_Questions on the material_:
• a. List every company other than Expensify that the article on Expensify mentions.
• b. Extend the article on Expensify, starting after its last sentence.

_Text under study_:
******
Expensify is one of those incredible companies that maybe was too early to market.  What do I mean?  It was born in the age of mobile, and from the moment it launched, everyone I knew started to use it to track their own expenses.  It was just amazing that when iPhone launched, you could now take a picture of receipts and have them somewhat automatically “expensed”.  A jaw-dropping, amazing use of the first generation on mobile apps.

But Expensify, like Bill.com, was also early to the world of the fintech side of expense management.  A new generation from Brex to Ramp to Divvy seemed to explode once virtual credit cards could be instantly deployed via API … and that took another decade.  But both $25B+ Bill.com and now Expensify became fintechs, adding credit cards and much more.  And Bill even acquired Divvy for $2B.

And while it took Expensify 13 years to hit $140m in ARR … now it’s growing like a weed.  A stunning 60% year-over-year.

An incredible lesson of being early, being right, and staying the course as the market evolved and changed and got even bigger.

5 Interesting Learnings:

#1. Only 140 employees (!).  $1M in ARR per employee could be a new efficiency record at IPO for SaaS.  Expensify kept it lean, maybe even almost too lean.  They raised little in VC capital and quickly became cash-flow positive.  As part of that, they learned to outsource anything they could, and maximize the PLG playbook … leading to a stunning $1m in ARR per employee.  We can’t all do this.  But it shows it can be done.

#2.  An incredible 60% of their revenue comes from employees using the free version on their own, for their own expenses, and then socializing it to their “boss”. PLG before it was hot:

Expensify, like Bill.com, has stayed the course and remained SMB focused, although both have driven their ACVs up at $100m+ in ARR by adding more value and products, especially payments, credit cards, and more.

Sometimes, the self-serve / PLG engine stalls out at a certain scale.  Oftentimes, even.  But not yet for Expensify.  Not yet at $140m in ARR.

#3.  GRR of 86% and NRR of 119% are very impressive for SMBs … although they only count customers with 5+ seats. Their tiniest customers still have higher churn, as with almost every other SaaS company.  A reminder to segment churn, and be careful when looking at public company NRR rates.  They often exclude the smallest customers, and other segments.  Still, 119% NRR from SMB is world-class even for 5+ seats accounts and something to strive for if you have similar-sized customers.

#4. Fintech is the engine of growth at scale.  Expense reports are the core product and growth engine, but moving money is the growth vector at scale, (which grew 2.5x year-over-year), just like Shopify, Bill, and more:

Expensify only launched its credit card products just before Covid, but already the contribution is material.  Like Bill, it took the process seriously and became a licensed money transmitter itself.  Ultimately, this leads to higher margins in payments, but also entails taking on financial risk, fraud risk, and a significant regulatory and legal overhead.
******
[Stored data]

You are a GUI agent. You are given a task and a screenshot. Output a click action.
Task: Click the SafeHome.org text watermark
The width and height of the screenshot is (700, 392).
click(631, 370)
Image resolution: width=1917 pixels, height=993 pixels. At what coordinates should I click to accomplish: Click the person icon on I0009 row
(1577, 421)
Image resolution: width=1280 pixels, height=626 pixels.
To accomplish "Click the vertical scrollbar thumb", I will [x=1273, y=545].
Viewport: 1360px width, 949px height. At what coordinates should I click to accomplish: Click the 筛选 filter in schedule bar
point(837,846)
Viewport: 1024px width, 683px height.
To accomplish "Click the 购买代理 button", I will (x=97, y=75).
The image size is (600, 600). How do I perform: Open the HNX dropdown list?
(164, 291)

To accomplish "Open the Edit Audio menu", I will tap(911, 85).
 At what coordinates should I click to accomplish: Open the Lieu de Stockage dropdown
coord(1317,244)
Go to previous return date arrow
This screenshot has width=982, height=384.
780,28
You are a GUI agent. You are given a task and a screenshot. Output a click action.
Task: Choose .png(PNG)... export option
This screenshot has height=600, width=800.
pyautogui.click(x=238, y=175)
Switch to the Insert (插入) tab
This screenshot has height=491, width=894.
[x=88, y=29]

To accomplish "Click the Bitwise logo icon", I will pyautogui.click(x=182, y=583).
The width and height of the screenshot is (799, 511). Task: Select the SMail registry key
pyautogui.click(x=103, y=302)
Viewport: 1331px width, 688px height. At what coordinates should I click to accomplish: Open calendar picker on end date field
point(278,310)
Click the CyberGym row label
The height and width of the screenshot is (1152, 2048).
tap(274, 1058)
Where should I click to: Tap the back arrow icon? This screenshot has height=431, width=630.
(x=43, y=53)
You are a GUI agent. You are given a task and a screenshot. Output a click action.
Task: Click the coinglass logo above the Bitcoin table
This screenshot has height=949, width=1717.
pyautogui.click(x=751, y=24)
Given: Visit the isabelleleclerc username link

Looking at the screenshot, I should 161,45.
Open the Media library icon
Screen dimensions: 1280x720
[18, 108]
******
_Response list_:
• a. Bill.com, Brex, Ramp, Divvy, Shopify

• b.
#5.  Growth of only 10% in 2019 to 2020 — but then exploded!  This is pretty incredible and also close to unprecedented. Covid was a big piece of it.  But after adding more credit cards and payments, and coming out of Covid … boom!!  From 10% growth to 60%.  In one year.  Not sure we’ve ever seen that at scale before.

And a few bonus learnings:

#6.  90% U.S.-based revenue.  Expense management has many localized components, and Expensify has been relatively slow to expand outside the U.S., but it’s growing from 9% in 2019 to 11% in 2021.  Expansion so far is limited to the U.K., Canada, and Australia.

#7.  Average of 12 seats per customer.  With 639,000 paid members across 53,000 companies, the average customer pays for 12 seats.  An SMB sale, but less and less a single-seat sale.  110%+ NRR from SMBs usually requires team-level functionality, and Expensify is a good case study here.  95% pay monthly on credit cards.

#8. Annual contracts used to be cancelable, now aren’t. Interestingly, Expensify allowed customers to cancel annual contracts until May 2020.  Most likely a change to get ready to IPO in part, and in part to stabilize things post-Covid.  An annual contract that is cancelable can sometimes create many of the economic benefits to the SaaS company of annual deals but remove some of the friction.

#9.  Paid out cash bonuses to help employees buy their options / stock.  This is nice to see.  The company paid out $9.5m of bonuses to help employees pay the costs to exercise up to 45% of their options.  The total amounts under this program are $30m-$36m.  It can be tough to come up with the cash to exercise options.  Expensify put in place a program to help employees do just that:

#10.  Bought out Redpoint (one of their VCs) for $43m.  Founder-CEO Dave Barrett is famous for his views on the pros and cons of venture capital (see his talk from 2017 SaaStr Annual below) and he bought out most of Redpoint’s shares for $43m in 2018.